Render the rows as a numbered list, starting with the line that contains "You are a GUI" and going on through the last line of the rows, leaving out blank lines and the pictures.
⟨
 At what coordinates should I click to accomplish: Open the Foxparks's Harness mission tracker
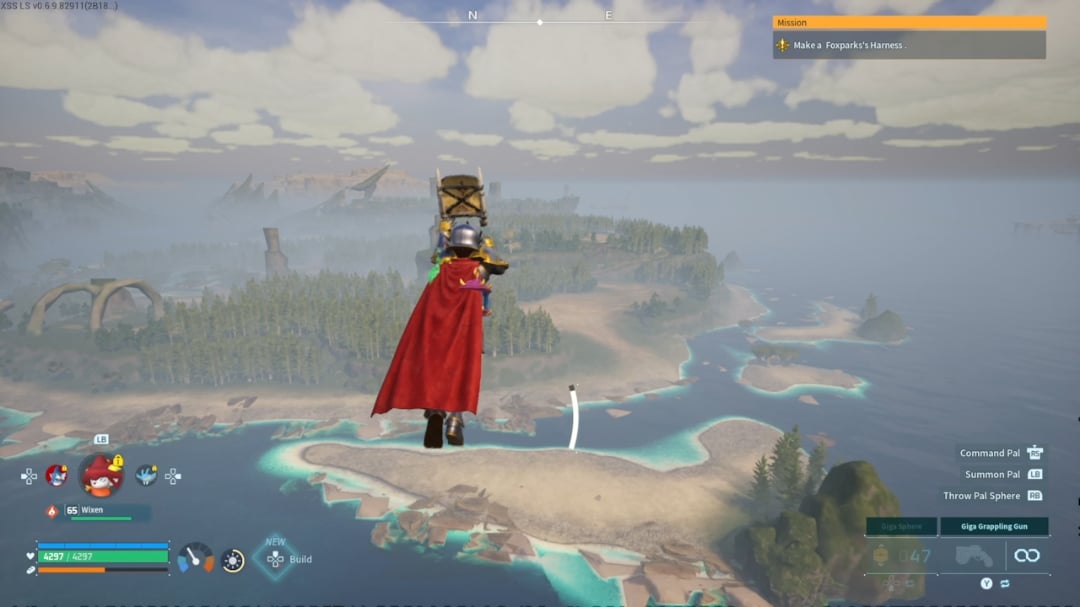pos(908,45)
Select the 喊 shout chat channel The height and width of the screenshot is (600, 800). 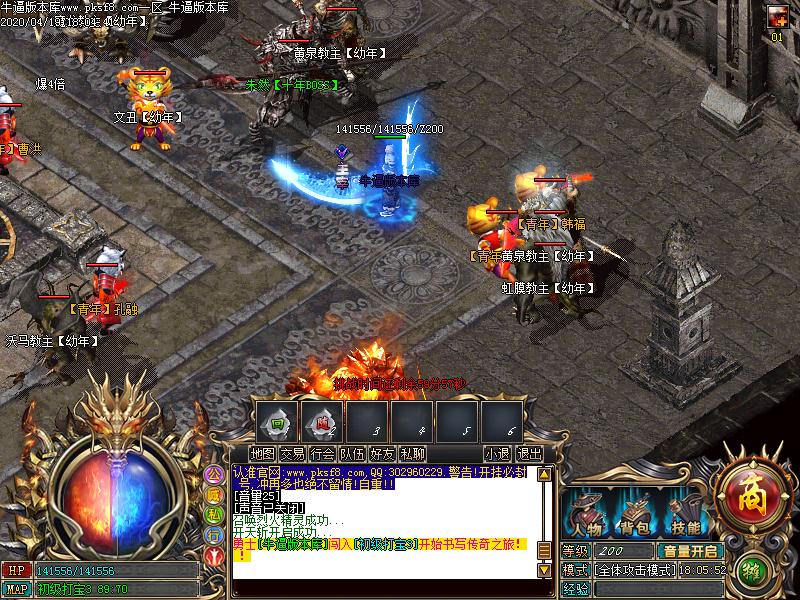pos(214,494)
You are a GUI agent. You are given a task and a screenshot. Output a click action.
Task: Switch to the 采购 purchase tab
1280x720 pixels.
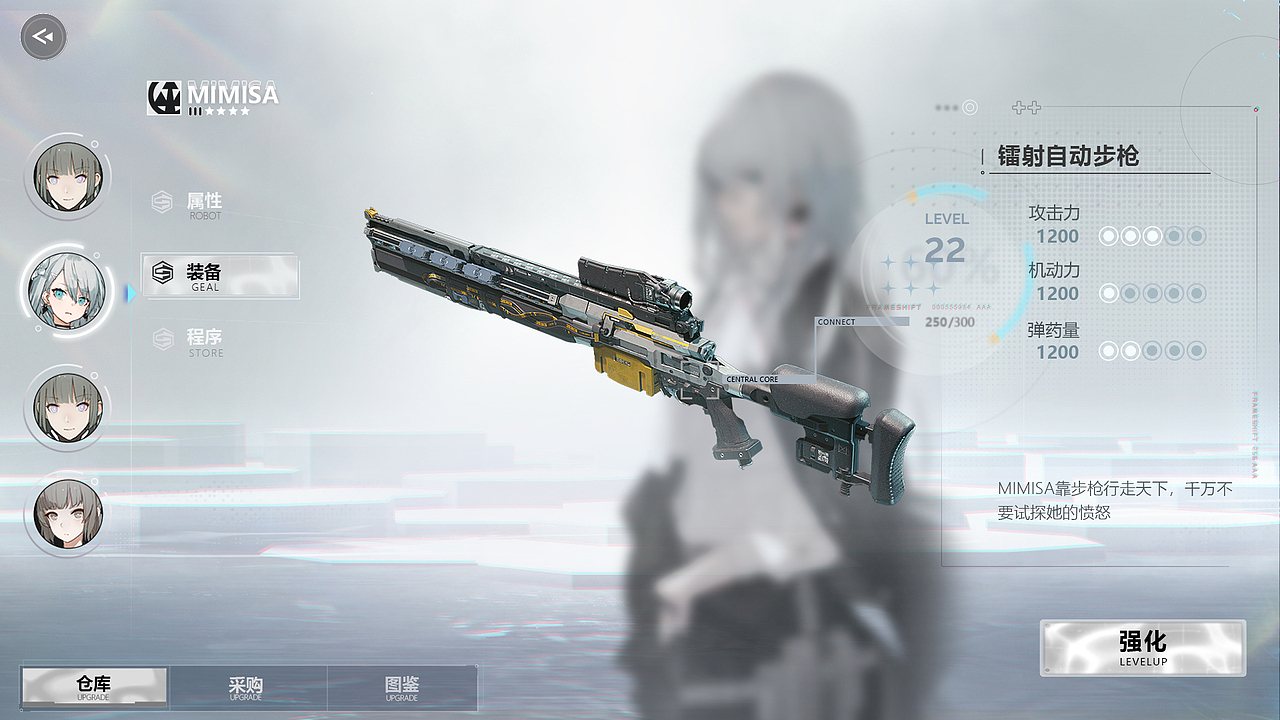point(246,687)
⟩
Exercise result.
1. You are a GUI agent. You are given a task and a screenshot. Output a click action.
2. Task: Switch to the 采购 purchase tab
3. 1280x720 pixels.
4. point(246,687)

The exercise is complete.